▶ Activity
Repeat exactly the lines from the first line of the records through the line containing "For professionals (692, 14)", and nothing more.

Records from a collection
☆ ☆ ☆
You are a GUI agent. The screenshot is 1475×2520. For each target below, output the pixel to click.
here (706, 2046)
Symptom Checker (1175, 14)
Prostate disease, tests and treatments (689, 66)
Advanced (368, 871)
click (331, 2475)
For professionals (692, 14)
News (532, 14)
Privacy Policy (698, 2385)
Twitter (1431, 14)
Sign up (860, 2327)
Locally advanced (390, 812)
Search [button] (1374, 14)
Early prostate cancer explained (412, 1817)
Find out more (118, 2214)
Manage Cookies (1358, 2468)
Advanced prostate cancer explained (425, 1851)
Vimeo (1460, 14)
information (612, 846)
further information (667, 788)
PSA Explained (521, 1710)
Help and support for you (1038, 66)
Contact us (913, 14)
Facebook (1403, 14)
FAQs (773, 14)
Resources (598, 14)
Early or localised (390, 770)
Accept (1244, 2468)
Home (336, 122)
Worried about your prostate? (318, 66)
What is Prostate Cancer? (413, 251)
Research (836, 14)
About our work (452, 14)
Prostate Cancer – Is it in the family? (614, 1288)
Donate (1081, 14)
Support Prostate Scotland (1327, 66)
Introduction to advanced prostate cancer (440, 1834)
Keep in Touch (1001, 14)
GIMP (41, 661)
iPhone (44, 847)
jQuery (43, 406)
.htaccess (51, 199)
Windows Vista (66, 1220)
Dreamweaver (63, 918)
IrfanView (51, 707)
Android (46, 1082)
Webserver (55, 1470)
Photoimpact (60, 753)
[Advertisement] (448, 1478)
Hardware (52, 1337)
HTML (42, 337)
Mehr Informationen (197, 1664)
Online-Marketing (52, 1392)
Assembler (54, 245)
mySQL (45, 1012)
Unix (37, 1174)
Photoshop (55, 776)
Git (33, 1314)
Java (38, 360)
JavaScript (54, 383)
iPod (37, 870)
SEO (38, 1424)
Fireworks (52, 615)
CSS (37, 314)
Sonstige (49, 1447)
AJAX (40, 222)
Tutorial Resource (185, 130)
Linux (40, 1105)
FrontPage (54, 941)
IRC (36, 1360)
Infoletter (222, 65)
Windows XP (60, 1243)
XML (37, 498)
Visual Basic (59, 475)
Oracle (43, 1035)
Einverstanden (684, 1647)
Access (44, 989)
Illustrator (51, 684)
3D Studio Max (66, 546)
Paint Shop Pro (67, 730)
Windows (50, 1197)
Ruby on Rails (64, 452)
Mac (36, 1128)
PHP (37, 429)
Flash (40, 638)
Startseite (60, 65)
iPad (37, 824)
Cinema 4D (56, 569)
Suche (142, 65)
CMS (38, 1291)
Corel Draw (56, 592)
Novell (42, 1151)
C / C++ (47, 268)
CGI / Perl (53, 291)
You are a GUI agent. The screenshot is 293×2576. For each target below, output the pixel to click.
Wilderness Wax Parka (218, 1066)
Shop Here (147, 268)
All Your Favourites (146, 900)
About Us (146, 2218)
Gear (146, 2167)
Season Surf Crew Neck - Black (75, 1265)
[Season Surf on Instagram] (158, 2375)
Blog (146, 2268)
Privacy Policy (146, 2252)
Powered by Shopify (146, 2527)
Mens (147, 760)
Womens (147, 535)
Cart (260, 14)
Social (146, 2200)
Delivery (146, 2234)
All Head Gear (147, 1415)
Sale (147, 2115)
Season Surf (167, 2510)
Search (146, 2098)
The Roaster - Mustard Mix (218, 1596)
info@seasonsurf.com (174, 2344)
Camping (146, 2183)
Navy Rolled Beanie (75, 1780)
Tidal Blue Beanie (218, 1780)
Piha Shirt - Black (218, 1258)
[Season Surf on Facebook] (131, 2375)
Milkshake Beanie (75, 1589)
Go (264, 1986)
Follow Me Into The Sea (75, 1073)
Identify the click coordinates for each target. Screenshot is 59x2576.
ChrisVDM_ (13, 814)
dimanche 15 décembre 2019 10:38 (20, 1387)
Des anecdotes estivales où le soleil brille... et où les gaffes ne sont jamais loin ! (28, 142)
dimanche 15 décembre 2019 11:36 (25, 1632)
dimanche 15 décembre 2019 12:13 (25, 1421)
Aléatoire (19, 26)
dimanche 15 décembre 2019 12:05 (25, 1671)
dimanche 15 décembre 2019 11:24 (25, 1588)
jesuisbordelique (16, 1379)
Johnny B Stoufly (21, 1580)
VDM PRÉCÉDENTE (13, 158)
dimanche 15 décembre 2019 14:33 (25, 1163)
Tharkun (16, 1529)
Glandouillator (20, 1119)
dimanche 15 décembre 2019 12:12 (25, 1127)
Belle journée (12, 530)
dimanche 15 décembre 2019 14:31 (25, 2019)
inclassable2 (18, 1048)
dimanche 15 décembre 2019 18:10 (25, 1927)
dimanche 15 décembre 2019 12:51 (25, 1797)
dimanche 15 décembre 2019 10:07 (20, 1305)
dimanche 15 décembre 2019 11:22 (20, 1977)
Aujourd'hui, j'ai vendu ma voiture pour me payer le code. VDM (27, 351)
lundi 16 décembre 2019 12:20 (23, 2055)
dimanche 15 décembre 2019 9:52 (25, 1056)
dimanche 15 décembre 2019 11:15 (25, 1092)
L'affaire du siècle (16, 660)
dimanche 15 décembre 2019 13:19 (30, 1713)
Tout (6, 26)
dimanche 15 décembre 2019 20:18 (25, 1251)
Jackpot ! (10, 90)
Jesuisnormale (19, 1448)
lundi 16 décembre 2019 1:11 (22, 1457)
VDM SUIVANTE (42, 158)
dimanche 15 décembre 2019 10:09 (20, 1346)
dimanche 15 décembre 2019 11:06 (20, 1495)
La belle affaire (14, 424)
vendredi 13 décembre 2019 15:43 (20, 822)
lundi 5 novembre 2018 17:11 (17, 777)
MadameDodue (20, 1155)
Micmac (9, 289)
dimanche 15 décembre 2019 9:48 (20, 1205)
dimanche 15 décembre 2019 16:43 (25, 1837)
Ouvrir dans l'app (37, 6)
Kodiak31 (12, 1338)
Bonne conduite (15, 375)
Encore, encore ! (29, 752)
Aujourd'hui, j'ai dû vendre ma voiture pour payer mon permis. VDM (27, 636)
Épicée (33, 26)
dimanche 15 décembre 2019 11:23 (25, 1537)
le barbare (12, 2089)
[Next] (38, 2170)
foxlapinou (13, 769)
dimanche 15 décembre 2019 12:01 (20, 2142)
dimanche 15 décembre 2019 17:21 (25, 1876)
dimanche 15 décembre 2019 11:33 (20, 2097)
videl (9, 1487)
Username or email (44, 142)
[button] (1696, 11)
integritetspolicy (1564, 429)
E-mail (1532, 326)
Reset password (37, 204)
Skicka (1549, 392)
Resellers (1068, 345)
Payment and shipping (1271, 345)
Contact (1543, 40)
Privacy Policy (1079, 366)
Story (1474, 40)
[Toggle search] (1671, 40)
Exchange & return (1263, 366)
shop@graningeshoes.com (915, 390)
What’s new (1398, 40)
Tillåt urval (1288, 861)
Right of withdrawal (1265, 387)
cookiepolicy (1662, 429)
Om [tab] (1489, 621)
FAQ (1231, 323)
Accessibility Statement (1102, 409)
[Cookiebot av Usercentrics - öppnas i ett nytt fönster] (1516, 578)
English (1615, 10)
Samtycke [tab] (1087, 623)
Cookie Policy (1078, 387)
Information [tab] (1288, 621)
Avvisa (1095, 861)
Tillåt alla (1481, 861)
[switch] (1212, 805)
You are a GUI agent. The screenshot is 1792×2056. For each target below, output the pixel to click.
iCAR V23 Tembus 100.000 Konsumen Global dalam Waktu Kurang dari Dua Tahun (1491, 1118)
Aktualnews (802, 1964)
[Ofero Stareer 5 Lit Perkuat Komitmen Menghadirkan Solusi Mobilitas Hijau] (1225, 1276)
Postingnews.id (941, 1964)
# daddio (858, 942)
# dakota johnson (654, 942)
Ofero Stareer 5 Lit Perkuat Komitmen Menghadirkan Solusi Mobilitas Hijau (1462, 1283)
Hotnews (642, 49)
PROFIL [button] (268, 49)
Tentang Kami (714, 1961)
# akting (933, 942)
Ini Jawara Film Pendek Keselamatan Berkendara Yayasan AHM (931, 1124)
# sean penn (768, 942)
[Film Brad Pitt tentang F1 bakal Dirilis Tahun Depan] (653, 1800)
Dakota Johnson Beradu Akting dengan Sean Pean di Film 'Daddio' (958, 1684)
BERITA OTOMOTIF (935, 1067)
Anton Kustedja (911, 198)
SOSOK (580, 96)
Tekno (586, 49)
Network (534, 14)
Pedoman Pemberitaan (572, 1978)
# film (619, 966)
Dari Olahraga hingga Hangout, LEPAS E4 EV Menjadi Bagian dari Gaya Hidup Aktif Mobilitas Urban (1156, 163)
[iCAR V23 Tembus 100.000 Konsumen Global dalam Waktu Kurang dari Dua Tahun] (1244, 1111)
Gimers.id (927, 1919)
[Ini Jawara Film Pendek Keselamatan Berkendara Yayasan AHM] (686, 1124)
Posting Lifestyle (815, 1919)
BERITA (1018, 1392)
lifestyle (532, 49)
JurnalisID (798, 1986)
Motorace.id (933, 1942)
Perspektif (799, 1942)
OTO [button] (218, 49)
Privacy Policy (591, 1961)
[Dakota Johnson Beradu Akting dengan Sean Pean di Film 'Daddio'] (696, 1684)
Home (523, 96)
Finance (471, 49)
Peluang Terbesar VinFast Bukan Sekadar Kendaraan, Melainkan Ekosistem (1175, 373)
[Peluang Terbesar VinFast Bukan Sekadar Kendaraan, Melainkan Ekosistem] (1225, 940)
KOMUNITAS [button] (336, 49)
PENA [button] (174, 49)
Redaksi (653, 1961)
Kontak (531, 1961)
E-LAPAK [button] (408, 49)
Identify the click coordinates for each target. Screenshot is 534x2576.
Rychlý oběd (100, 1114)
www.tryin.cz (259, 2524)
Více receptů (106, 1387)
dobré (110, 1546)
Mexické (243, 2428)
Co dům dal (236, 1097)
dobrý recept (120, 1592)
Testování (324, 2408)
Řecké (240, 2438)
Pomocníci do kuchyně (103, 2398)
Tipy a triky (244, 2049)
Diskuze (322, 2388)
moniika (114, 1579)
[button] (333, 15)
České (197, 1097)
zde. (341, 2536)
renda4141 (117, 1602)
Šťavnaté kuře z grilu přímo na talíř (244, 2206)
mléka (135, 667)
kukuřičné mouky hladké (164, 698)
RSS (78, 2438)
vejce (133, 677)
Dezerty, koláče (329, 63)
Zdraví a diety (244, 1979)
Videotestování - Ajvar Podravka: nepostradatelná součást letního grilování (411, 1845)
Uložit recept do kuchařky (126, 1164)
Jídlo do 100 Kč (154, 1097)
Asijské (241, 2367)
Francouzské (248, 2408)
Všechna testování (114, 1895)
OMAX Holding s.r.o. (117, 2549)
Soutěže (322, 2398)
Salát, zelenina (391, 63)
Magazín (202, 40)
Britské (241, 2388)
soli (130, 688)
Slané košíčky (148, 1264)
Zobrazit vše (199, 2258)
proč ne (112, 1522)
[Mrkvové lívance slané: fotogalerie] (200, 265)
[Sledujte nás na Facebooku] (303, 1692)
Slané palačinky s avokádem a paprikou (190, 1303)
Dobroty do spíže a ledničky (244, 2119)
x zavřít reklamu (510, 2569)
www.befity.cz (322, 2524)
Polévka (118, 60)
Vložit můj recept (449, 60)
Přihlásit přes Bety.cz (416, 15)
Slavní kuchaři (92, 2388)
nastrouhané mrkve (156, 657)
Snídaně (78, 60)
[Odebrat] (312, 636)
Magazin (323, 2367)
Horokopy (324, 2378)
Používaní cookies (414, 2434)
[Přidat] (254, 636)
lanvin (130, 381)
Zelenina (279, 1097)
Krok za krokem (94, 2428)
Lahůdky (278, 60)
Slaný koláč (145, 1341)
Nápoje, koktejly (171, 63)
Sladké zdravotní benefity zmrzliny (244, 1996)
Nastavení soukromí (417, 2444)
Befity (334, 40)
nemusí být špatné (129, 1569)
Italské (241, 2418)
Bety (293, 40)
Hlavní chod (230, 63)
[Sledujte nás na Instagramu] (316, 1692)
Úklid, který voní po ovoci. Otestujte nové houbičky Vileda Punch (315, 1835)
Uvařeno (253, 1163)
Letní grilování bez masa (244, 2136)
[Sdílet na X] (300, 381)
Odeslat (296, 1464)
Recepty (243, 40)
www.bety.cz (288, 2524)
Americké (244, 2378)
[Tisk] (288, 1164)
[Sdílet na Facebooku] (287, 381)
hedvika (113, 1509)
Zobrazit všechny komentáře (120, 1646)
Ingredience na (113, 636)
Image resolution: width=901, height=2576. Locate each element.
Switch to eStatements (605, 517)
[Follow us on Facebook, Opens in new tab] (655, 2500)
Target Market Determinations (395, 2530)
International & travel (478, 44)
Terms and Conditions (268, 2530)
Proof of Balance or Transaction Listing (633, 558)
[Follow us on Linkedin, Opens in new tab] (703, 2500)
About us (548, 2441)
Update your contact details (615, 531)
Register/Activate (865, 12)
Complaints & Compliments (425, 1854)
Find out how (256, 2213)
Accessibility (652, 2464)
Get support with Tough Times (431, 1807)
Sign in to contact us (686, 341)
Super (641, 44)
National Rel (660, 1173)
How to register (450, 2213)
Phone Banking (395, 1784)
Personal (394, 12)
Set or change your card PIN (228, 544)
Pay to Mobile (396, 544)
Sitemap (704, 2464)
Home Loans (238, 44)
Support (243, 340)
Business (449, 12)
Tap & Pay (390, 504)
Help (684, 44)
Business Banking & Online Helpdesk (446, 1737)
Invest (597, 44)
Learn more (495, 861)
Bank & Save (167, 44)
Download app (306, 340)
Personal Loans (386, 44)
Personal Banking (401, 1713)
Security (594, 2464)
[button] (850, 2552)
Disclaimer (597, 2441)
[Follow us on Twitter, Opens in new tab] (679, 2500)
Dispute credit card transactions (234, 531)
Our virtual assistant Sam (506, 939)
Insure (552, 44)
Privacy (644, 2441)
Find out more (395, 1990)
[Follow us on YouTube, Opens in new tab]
☆ ☆ ☆
▶ Task output
You are a GUI agent. The screenshot is 1475×2520. For each target below, output the pixel to click.
here (706, 2046)
Symptom Checker (1175, 14)
Prostate disease, tests and treatments (689, 66)
Advanced (368, 871)
click (331, 2475)
For professionals (692, 14)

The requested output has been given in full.